Michel Quint, Effroyables jardins, Folio. Avant-dernière page du livre : « Demain, ce sont les heures ultimes du procès d’un type honorable [Maurice Papon], à en croire certains emmédaillés, bien qu’il ait commis, çà et là, sous une autorité autoproclamée ‘gouvernement de l’Etat français’, durant les balbutiements d’une carrière qui commençait au secrétariat de la préfecture de Bordeaux et deviendrait celle d’un grand commis de l’Etat, quelques crimes, mais si fugaces à dire le vrai, si involontaires et si tôt regrettés ! Mais tout de même des crimes contre l’humanité… Parce que Vichy a eu lieu, parce que les parenthèses n’existent pas dans l’Histoire, que l’humanité profonde, la dignité, la conformité au bien moral échappent au droit, à la légalité ! Il me semble ainsi que ce train m’emporte au procès d’un ogre et d’un monstre. Et qu’il est de mon devoir de t’y représenter, papa, ainsi que Gaston, Nicole, Bernd et les autres, ces ombres douloureuses, d’où qu’elles soient, parce que cet homme-là, qui tente de faire de son procès une mascarade, qui joue les pitoyables pitres, aucun des ennemis d’alors ne fut pire et beaucoup d’entre eux l’auraient haï de trahir toute dignité. »

Andrée Chedid, Le message, Garnier Flammarion, Etonnants classiques. « D’une écriture sèche et brûlante, Andrée Chedid (…) scande l’agonie de la guerre, qui fait gémir les corps et sépare les amants. »

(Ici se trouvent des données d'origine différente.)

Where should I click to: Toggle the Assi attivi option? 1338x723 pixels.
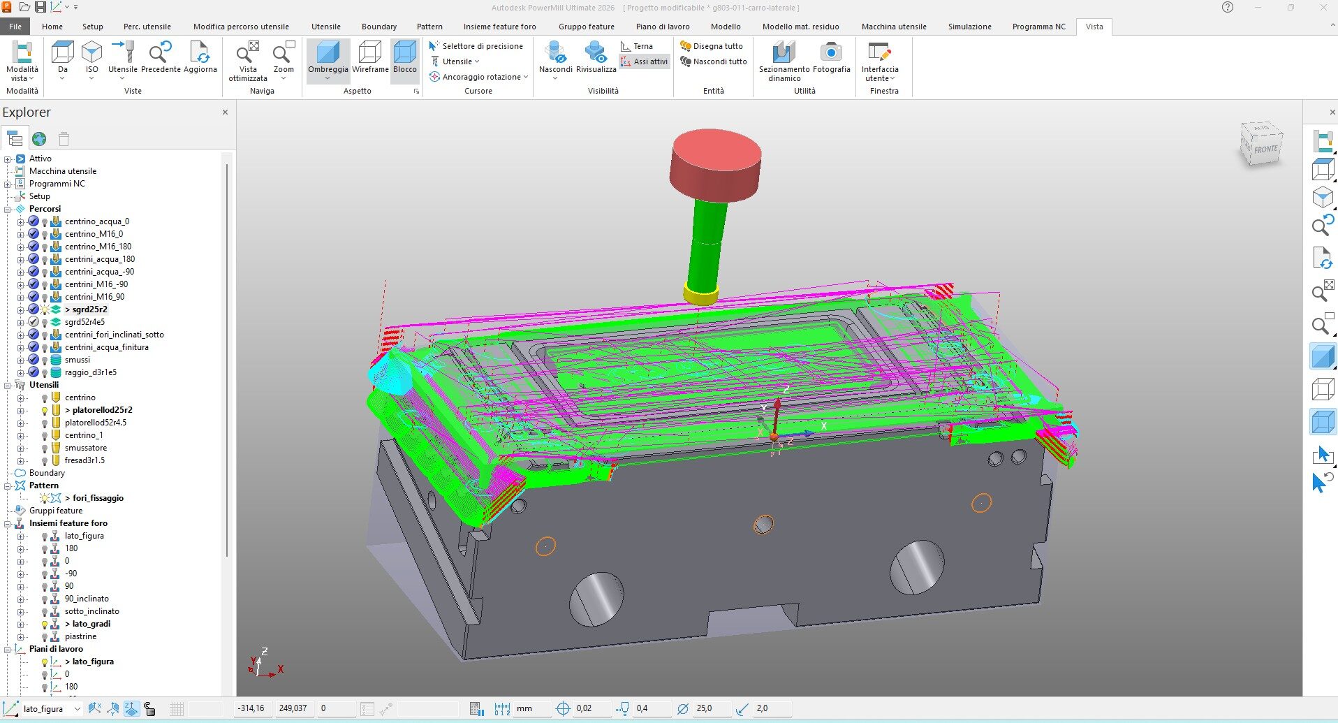pyautogui.click(x=644, y=61)
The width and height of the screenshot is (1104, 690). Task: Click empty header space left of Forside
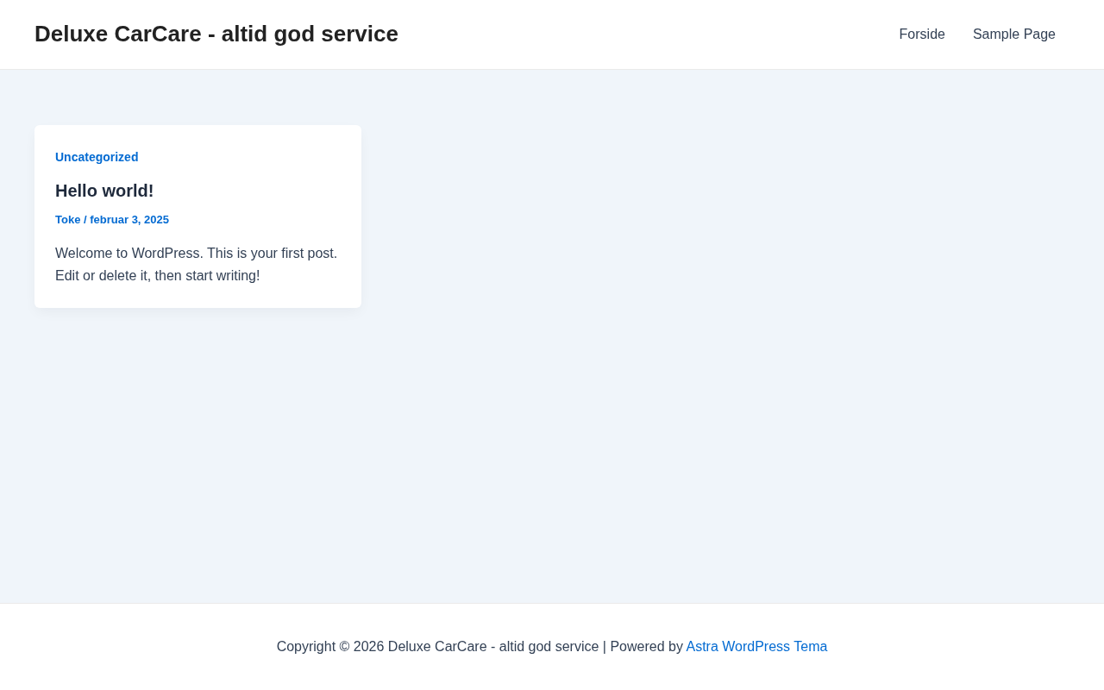(x=647, y=35)
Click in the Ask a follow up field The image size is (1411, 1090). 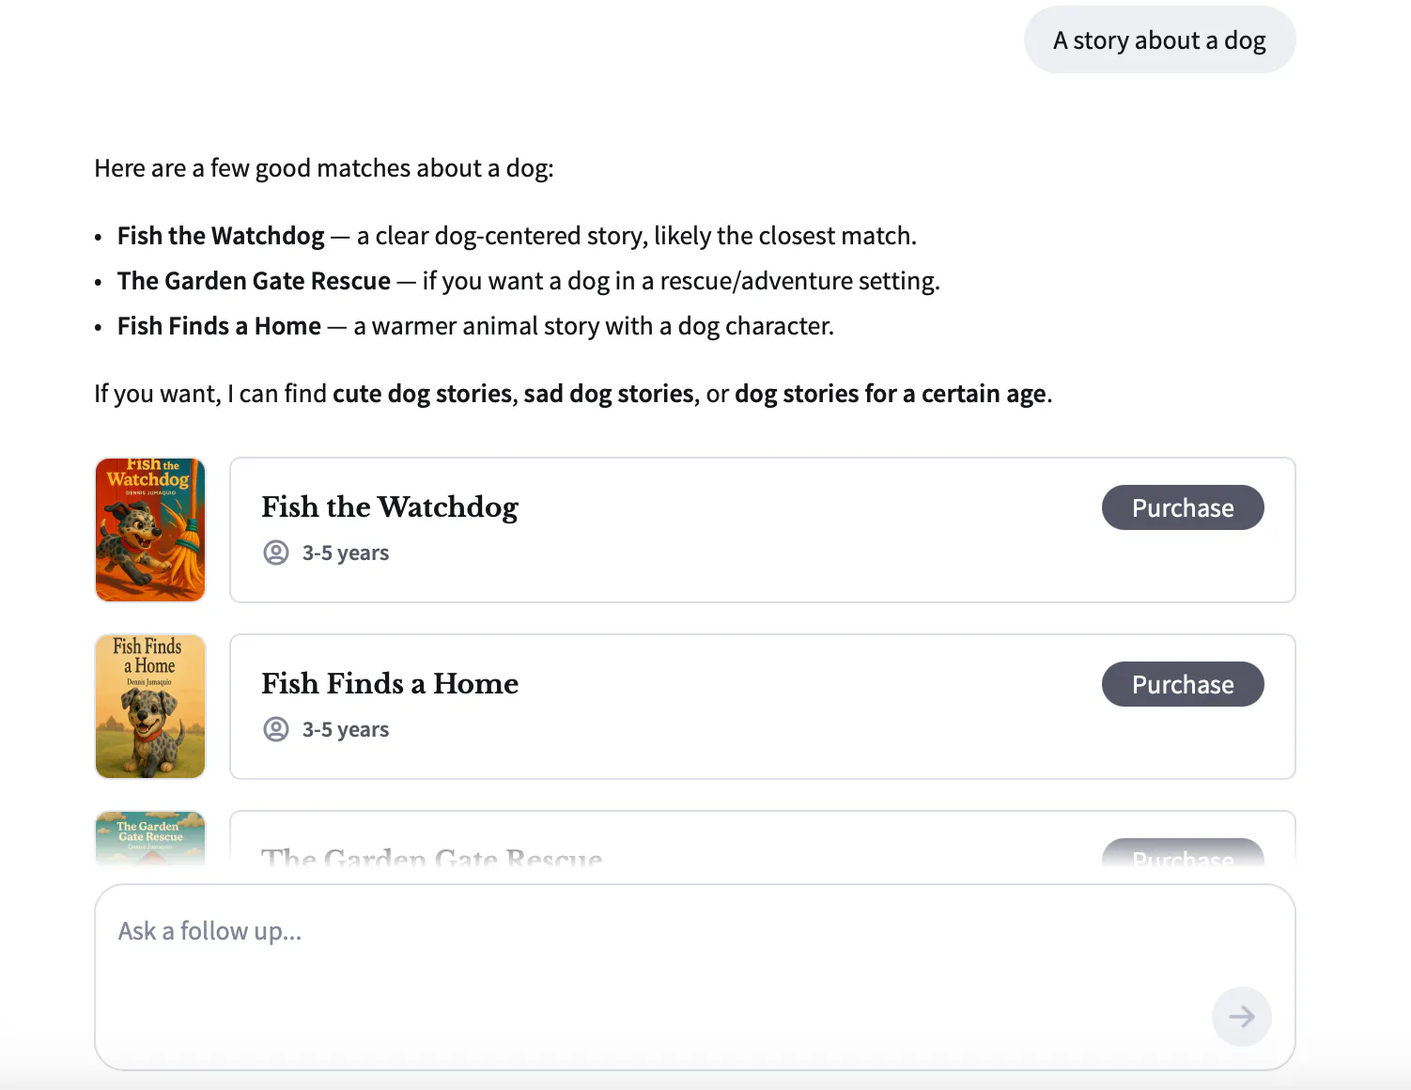(695, 977)
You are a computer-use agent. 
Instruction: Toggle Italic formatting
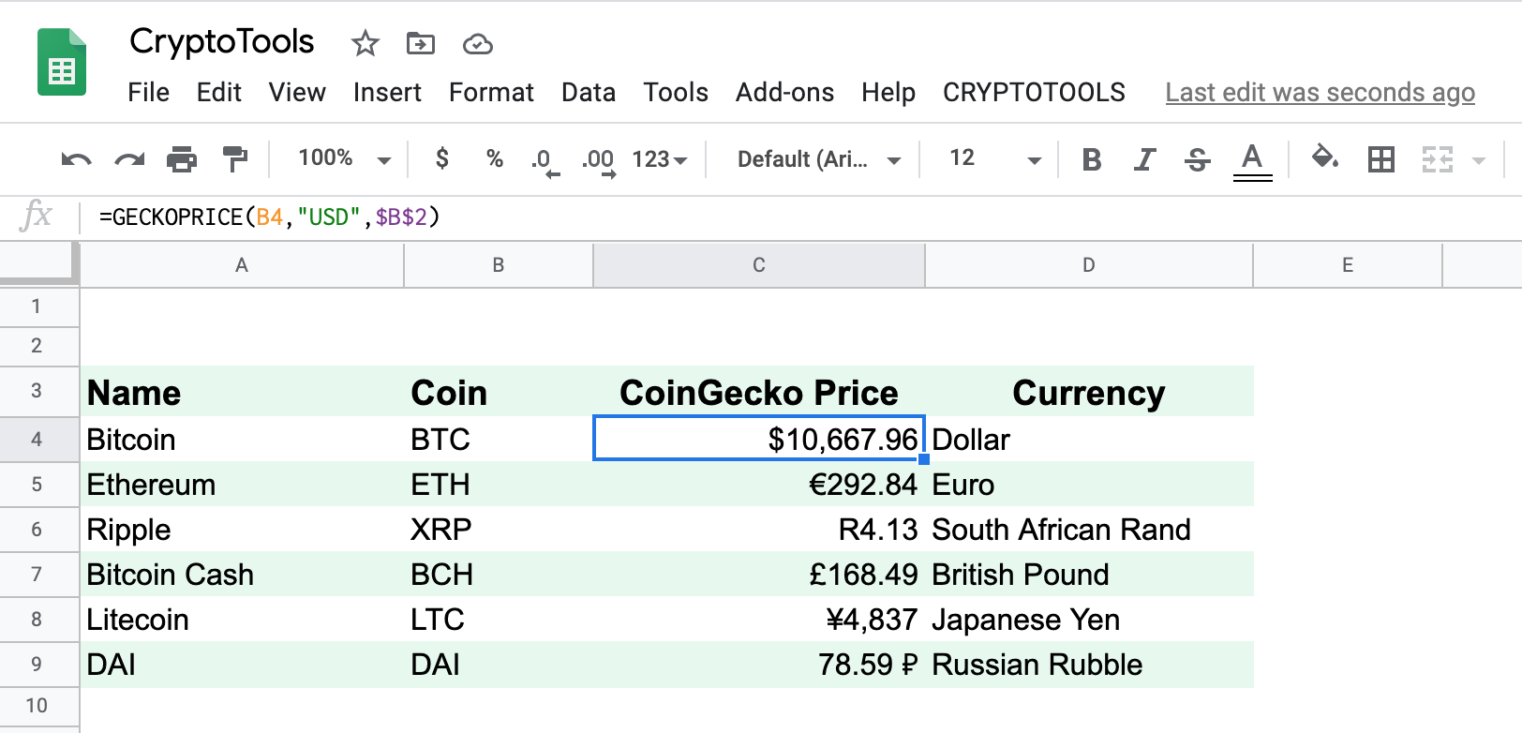(1144, 159)
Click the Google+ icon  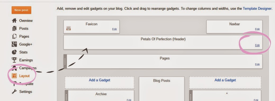[x=14, y=44]
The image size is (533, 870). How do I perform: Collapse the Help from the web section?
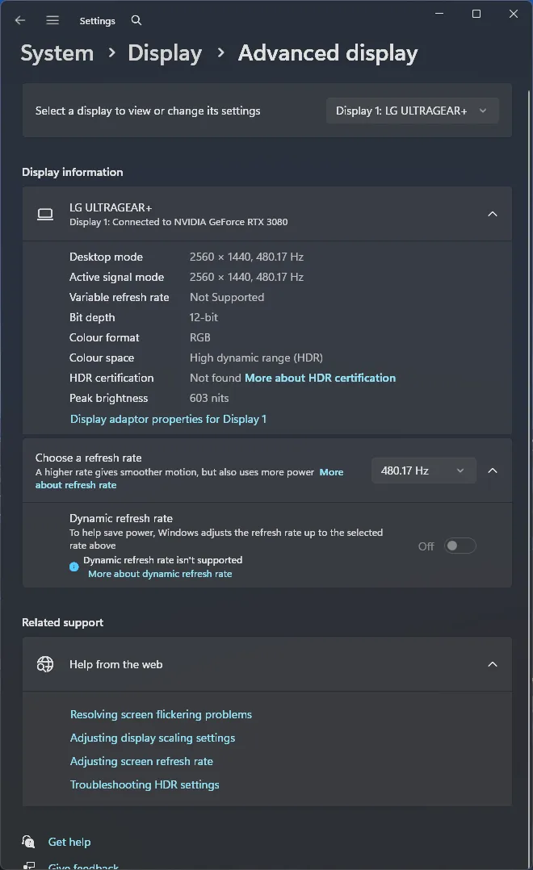point(493,664)
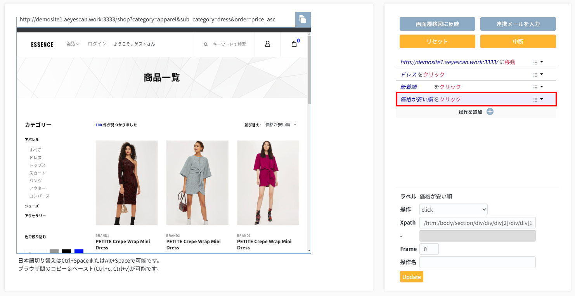Viewport: 575px width, 296px height.
Task: Open the 並び替え sort dropdown
Action: point(281,125)
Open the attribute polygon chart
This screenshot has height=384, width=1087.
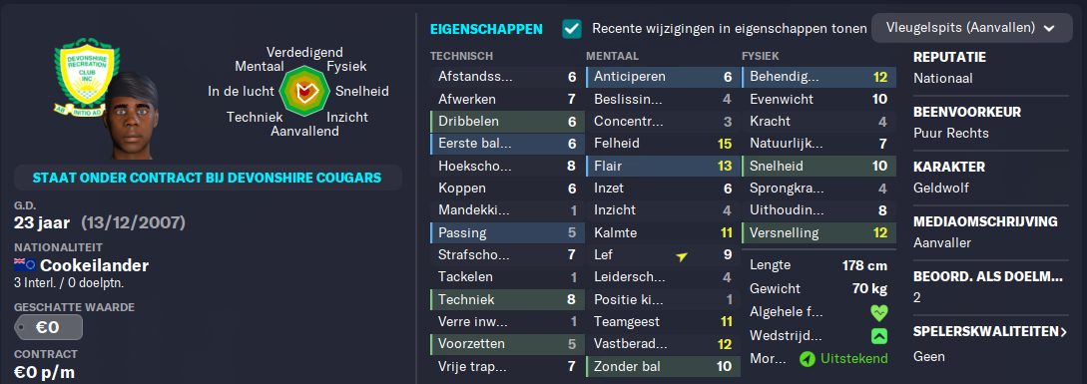tap(303, 91)
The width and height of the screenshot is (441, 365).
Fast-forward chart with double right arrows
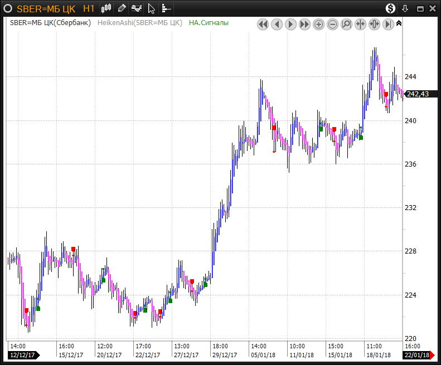coord(304,24)
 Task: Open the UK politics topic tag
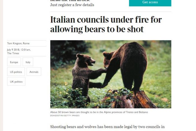click(16, 81)
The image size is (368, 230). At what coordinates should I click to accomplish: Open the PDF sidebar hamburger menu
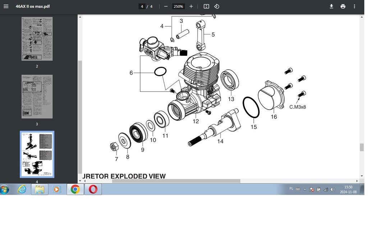pos(6,6)
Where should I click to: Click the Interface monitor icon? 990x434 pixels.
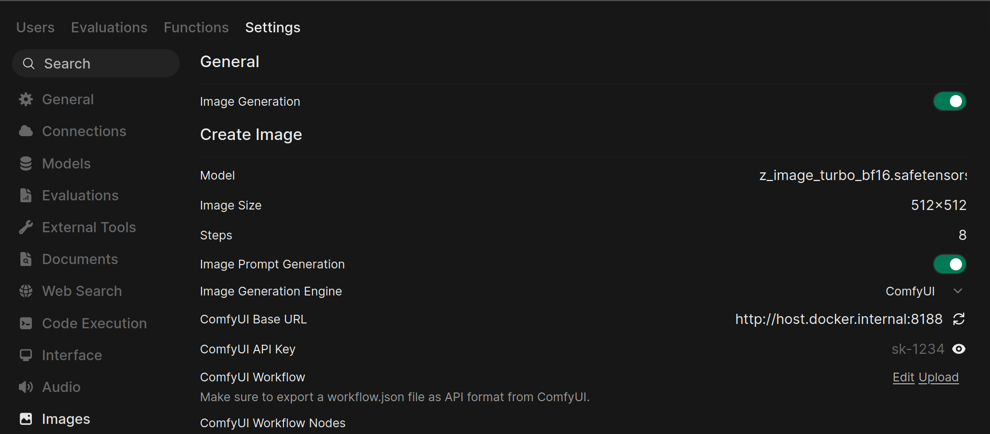pyautogui.click(x=26, y=355)
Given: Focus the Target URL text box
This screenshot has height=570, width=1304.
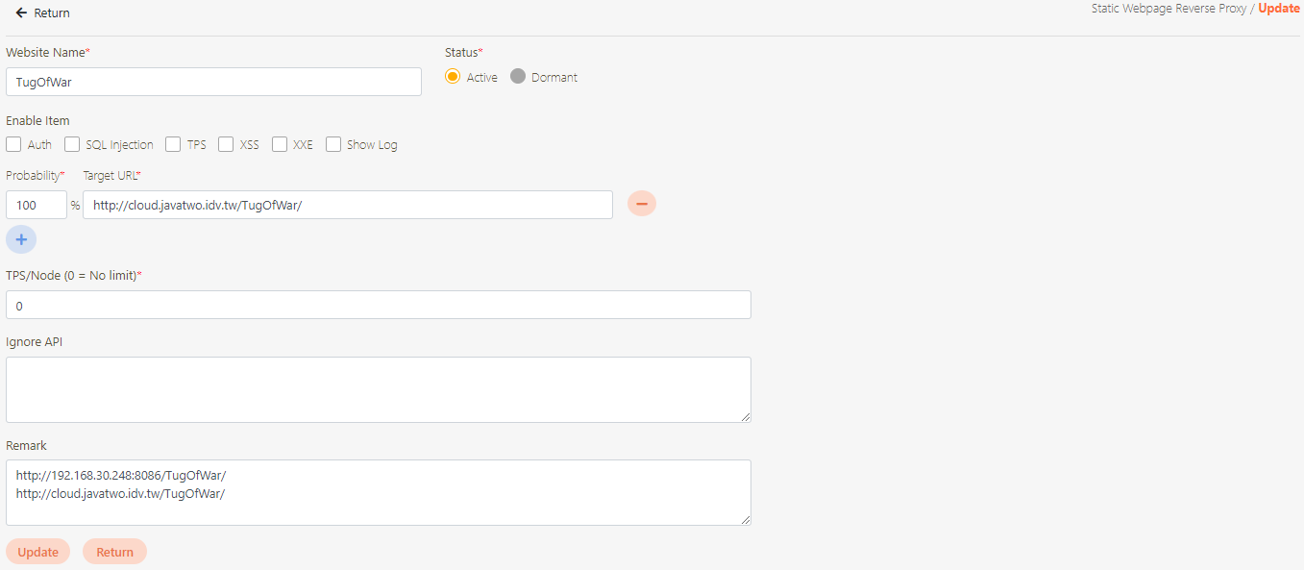Looking at the screenshot, I should (x=348, y=205).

Bien sûr, on trouve aussi l’Odyssée, Chrétien de Troyes, le Bourgeois gentilhomme et le colonel Chabert dans la réserve –sans parler de brûlots racistes comme Ali Baba et les quarante voleurs ou Dix petits nègres. Nos collègues, par ailleurs, ne sont pas complètement libres et ils obéissent à des instructions officielles qui établissent une progression conjointe en histoire et en français, ce qui explique qu’on parle de la traite des Noirs en quatrième et de la Shoah en troisième. Mais je suis tout de même surpris par le caractère engagé des lectures préconisées. Mon souvenir d’adolescent est que les œuvres à message sont souvent d’un ennui mortel, a fortiori si elles ont été écrites par un contemporain. Et je m’étonne de ne trouver dans la liste aucun roman de Stevenson, de Jules Verne, d’Alexandre Dumas. A mon avis, dans la balance du plaisir romanesque, cinq pages du Maître de Ballantrae pèsent bien plus que l’ensemble des ouvrages énumérés ci-dessus. En plus, ici, quel credo veut-on faire passer ? Primo, une forme de sagesse gentillette basée sur le pénible et omniprésent devoir de mémoire : la guerre, ça fait beaucoup de victimes, la peine de mort pareil, le racisme, oh la la, et si la deuxième guerre mondiale devait se reproduire un jour, ne dénoncez pas les Juifs, cachez-les plutôt. Bien. Secundo, un message politique de gauche : rejet de l’extrême-droite-et-de-son-discours-de-haine-et-d’exclusion, méfiance maximale -pour ne pas dire plus- face aux mécanismes de l’économie capitaliste, dégoût envers les religions et plus particulièrement le christianisme, etc. Et la laïcité ? N’est-ce pas aussi une injonction à la neutralité politique de l’enseignement ? Tertio, et c’est le plus grave, on trouve dans beaucoup des livres cités une hostilité plus ou moins avouée envers les institutions, quelles qu’elles soient : ce ne sont pas seulement l’Eglise ou l’armée, mais l’Etat, l’école, la famille qui sont présentés comme autant de molochs broyant impitoyablement les individus. Chacun est libre de croire qu'ils le sont, mais je trouve ennuyeux que des fonctionnaires enseignent cela. Je ne réclame pas qu’on en revienne à la littérature scolaire de la troisième République, mais il me paraît patent qu’on est allé trop loin dans la direction opposée.